### What this task involves
Within the listing below, how many lines hold the string "next"? Only the number should be given.

[Start of Attachment]

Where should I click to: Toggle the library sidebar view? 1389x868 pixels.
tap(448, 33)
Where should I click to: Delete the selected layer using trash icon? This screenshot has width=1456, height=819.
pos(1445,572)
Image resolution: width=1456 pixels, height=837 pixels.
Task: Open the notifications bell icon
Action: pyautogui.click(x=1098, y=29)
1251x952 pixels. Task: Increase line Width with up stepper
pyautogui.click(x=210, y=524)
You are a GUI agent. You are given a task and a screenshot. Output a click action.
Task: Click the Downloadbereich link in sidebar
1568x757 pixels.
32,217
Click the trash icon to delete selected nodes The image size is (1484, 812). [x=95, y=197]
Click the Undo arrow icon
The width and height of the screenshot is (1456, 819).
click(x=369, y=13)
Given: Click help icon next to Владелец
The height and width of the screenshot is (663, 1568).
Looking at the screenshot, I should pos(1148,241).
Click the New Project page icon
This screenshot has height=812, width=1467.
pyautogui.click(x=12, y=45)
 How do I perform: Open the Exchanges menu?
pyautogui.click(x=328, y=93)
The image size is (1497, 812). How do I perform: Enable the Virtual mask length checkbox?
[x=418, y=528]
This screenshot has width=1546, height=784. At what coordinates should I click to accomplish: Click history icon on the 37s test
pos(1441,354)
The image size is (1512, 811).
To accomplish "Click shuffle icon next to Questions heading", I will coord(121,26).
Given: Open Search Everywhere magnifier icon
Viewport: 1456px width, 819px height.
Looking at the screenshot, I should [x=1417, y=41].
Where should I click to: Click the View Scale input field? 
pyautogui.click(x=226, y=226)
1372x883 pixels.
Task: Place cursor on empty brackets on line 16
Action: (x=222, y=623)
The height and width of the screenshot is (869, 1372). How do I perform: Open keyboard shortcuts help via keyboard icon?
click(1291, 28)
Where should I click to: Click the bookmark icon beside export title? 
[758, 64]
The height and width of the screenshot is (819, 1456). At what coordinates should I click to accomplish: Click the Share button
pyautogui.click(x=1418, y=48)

[End of Attachment]

### Task output
2